**Instrucción:**
Edita el pasaje citado y vuelve a escribir el tramo que va desde "Don Filemón ha" hasta "en la copa.", poniendo "duraznos" en lugar de "nísperos".

Don Filemón ha de tener alrededor de 80 años y su ahijado unos 60. Dijeron que eran jardineros y traían todos los implementos para el trabajo. La lluvia menudita no invitaba a hacer trabajos de jardinería en un día gris de Octubre, pero ellos dijeron que no tenían ningún problema para podar el árbol que está a la entrada de la casa de Quetita. Claro que no hay problema si la necesidad obliga a sacar dinero hasta de las piedras. Quetita llevaba varias semanas sin empleo, porque el gobierno cerró por decreto y sin decir “agua va” la empresa eléctrica donde ella laboraba desde hacía más de veinticinco años; pero preguntó a los hombres cuándo querían ganar por cortar nísperos. El árbol de la pequeña huerta familiar estaba hermoso y los pájaros habían encontrado su paraíso privado con tanta fruta madura en la copa.

**Fragmento de origen:**

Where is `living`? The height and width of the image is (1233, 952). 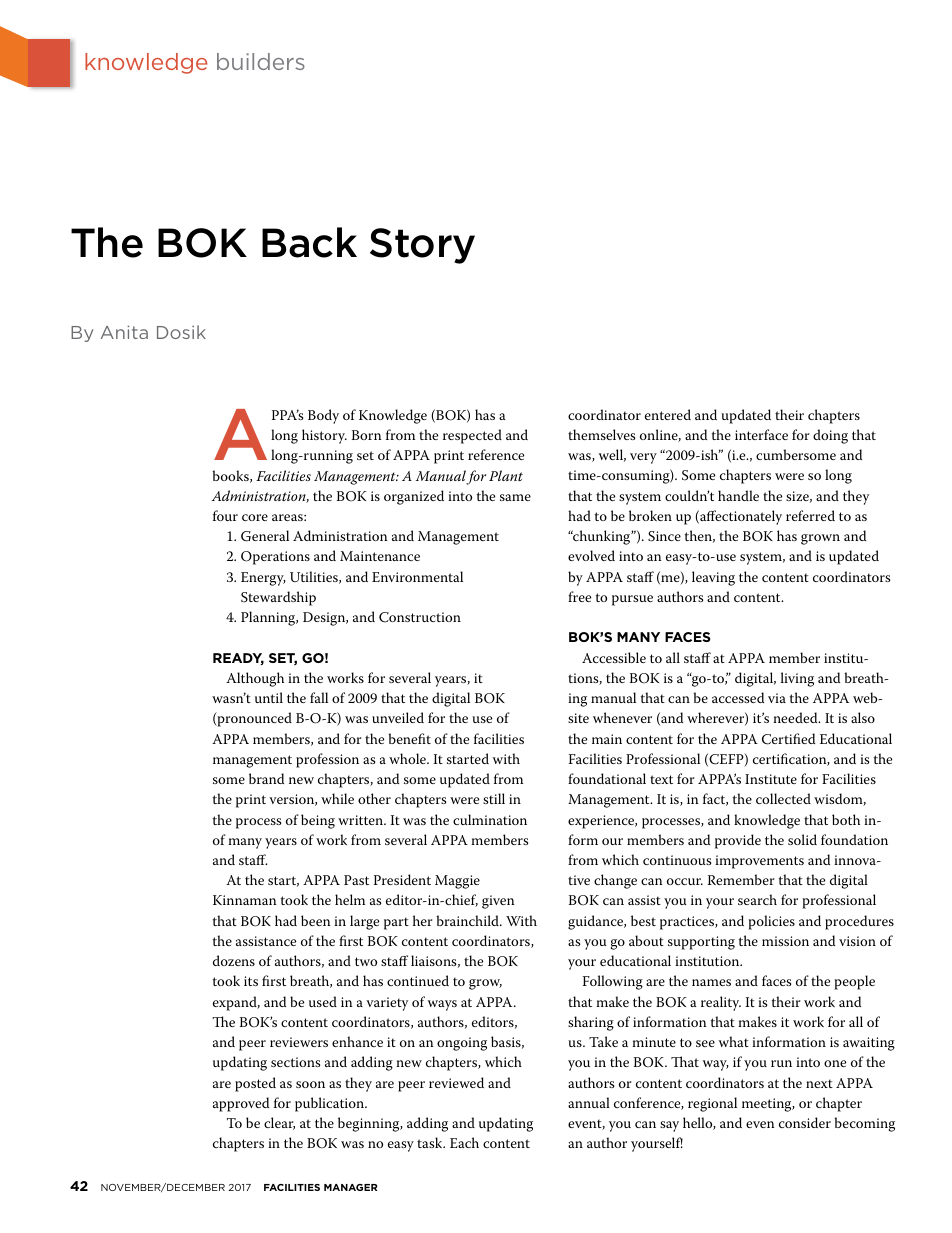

**Solución escrita:**
Don Filemón ha de tener alrededor de 80 años y su ahijado unos 60. Dijeron que eran jardineros y traían todos los implementos para el trabajo. La lluvia menudita no invitaba a hacer trabajos de jardinería en un día gris de Octubre, pero ellos dijeron que no tenían ningún problema para podar el árbol que está a la entrada de la casa de Quetita. Claro que no hay problema si la necesidad obliga a sacar dinero hasta de las piedras. Quetita llevaba varias semanas sin empleo, porque el gobierno cerró por decreto y sin decir “agua va” la empresa eléctrica donde ella laboraba desde hacía más de veinticinco años; pero preguntó a los hombres cuándo querían ganar por cortar duraznos. El árbol de la pequeña huerta familiar estaba hermoso y los pájaros habían encontrado su paraíso privado con tanta fruta madura en la copa.